*** Opening RECORDS FOR THIS TASK ***
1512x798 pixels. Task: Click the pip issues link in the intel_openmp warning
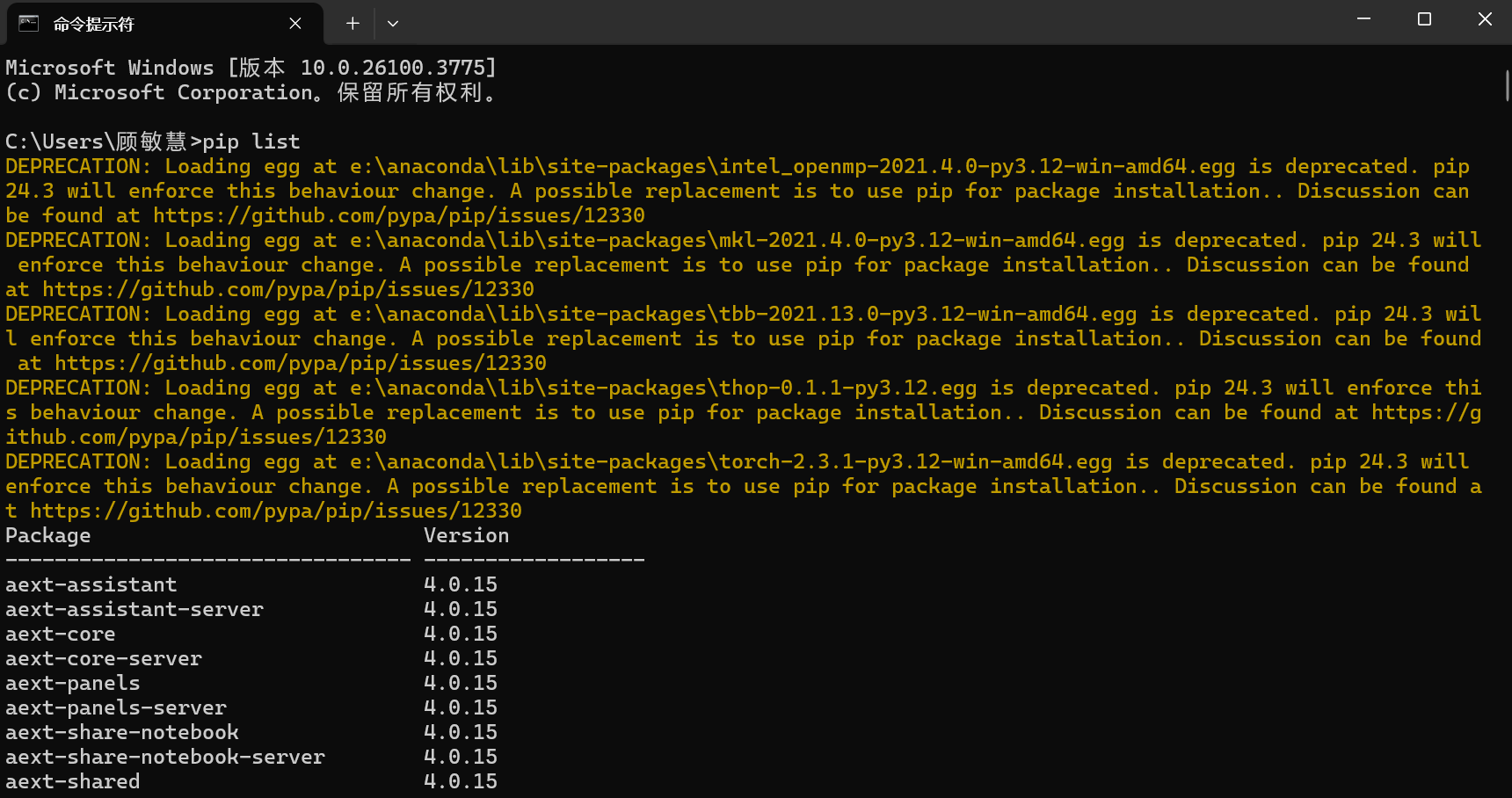tap(396, 214)
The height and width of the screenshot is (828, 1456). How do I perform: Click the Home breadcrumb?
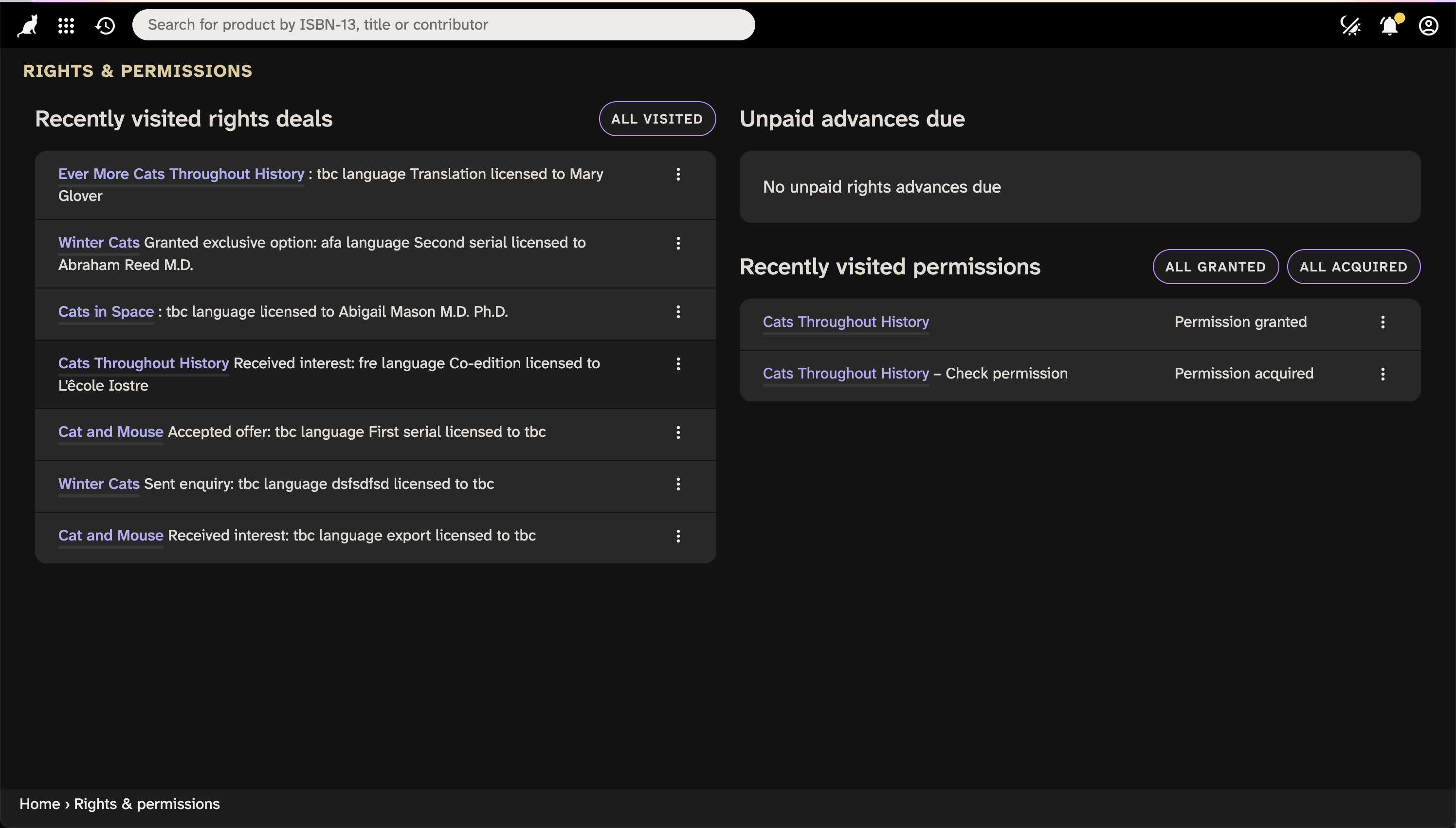point(39,804)
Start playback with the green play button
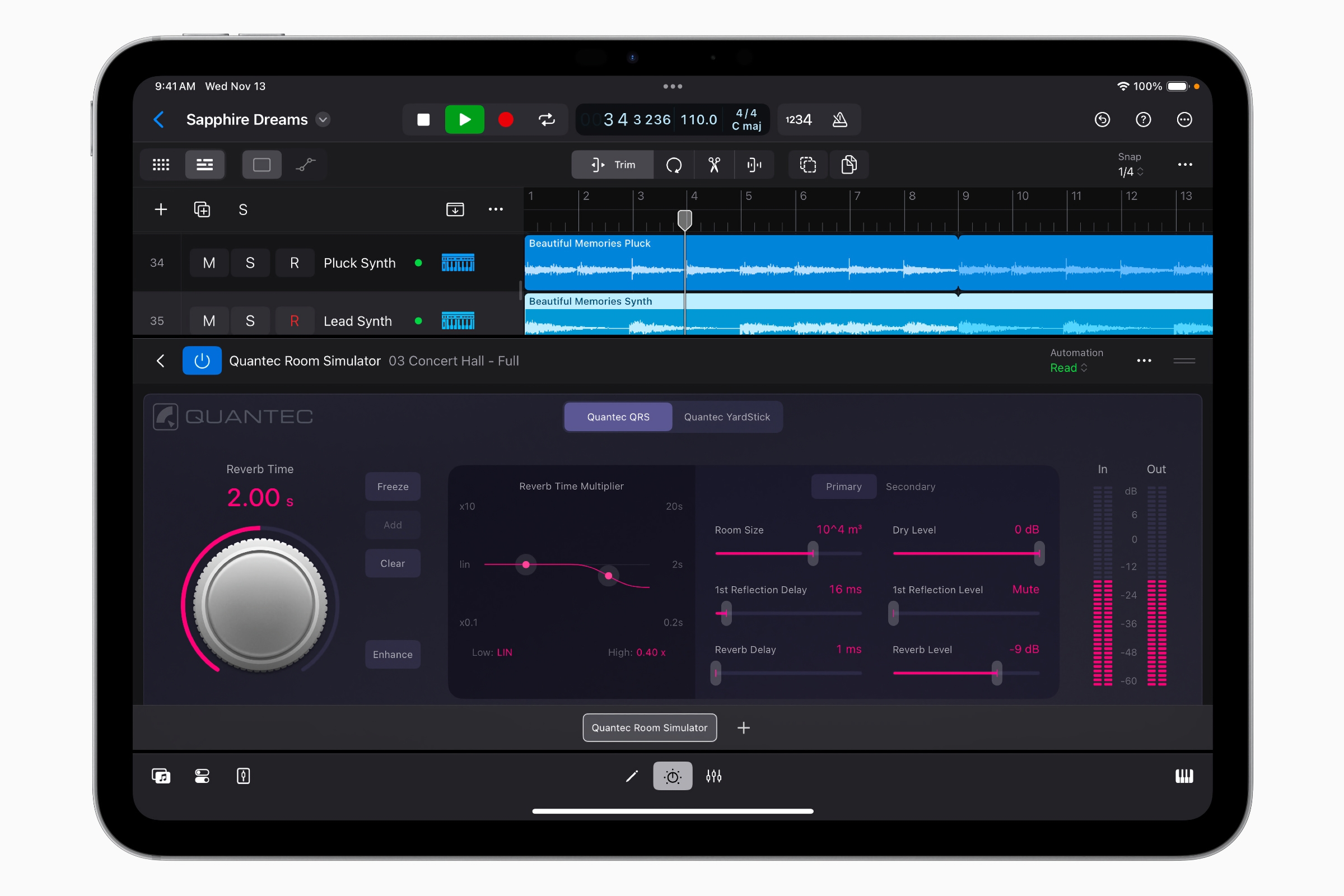This screenshot has height=896, width=1344. (464, 119)
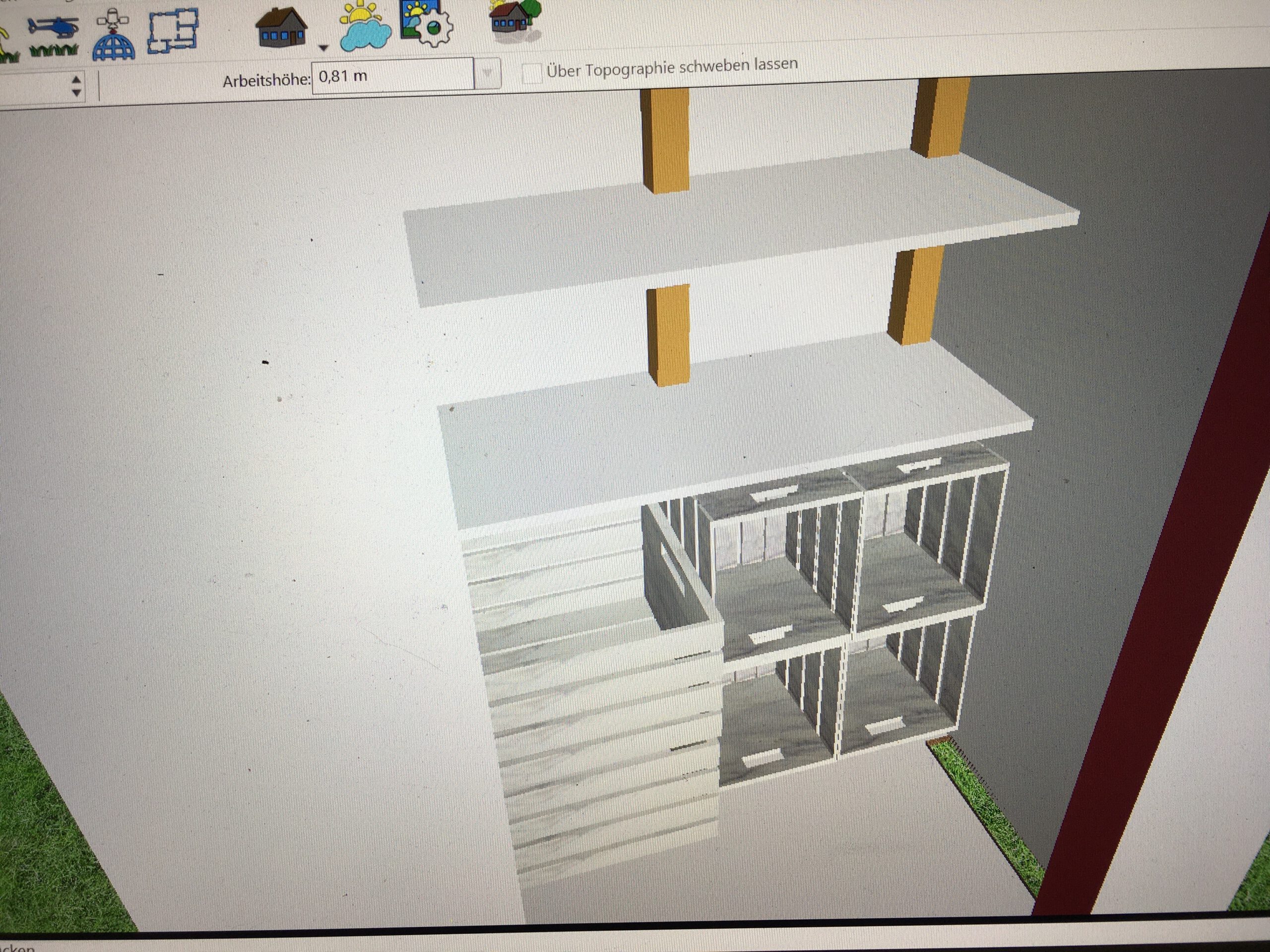Click the spinner down arrow left of Arbeitshöhe
The image size is (1270, 952).
(76, 92)
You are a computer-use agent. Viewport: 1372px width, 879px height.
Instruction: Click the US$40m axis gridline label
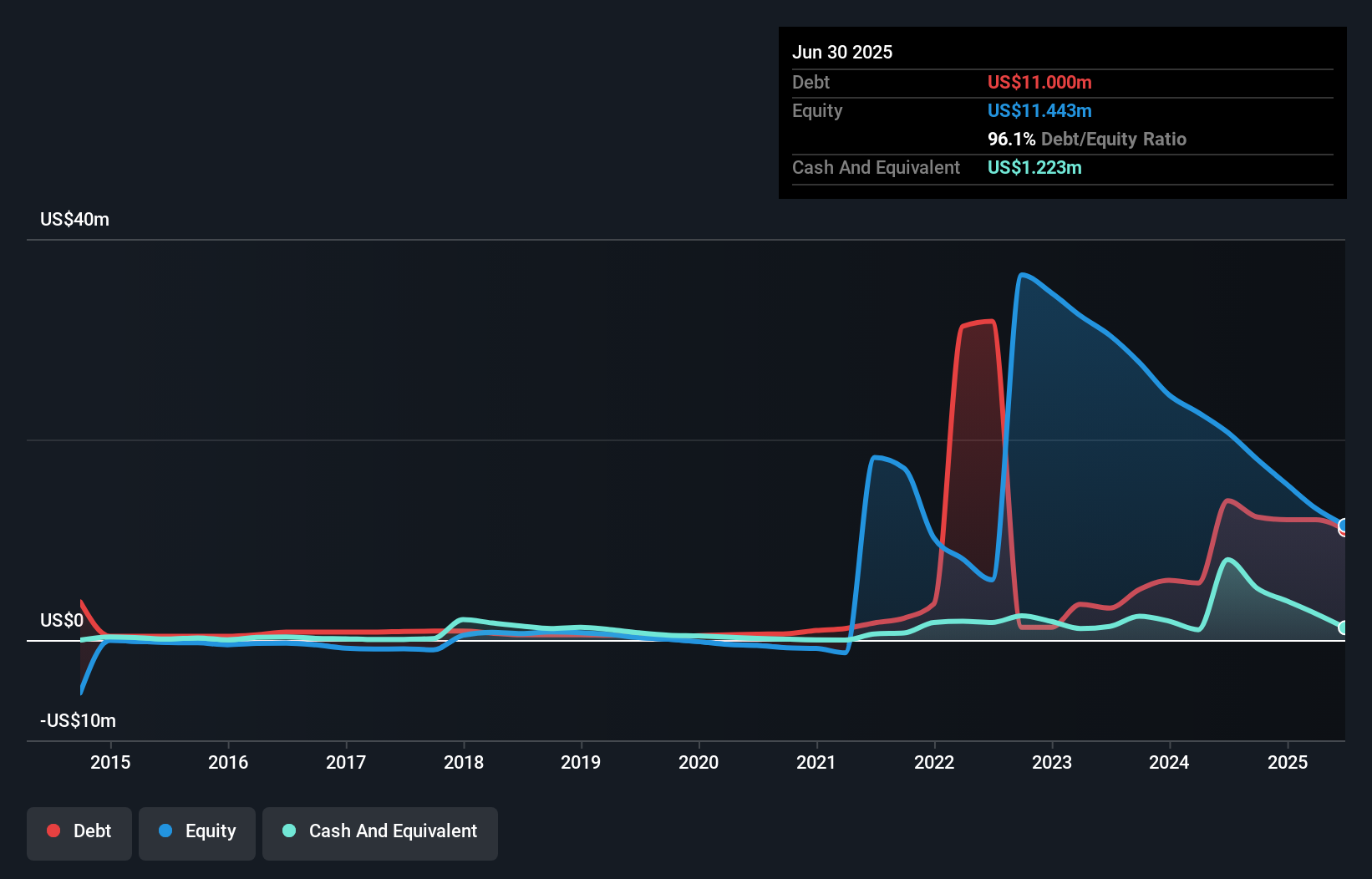(x=74, y=219)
*** Closing RECORDS FOR THIS TASK ***
- PROBLEM
Find the line containing "You are a computer-use" in the records above, then copy it and every line after it exactly, through the last one, without any pictures.

- YOUR RESPONSE
You are a computer-use agent. Viewport: 1372px width, 879px height.
Instruction: Click the US$40m axis gridline label
(x=74, y=219)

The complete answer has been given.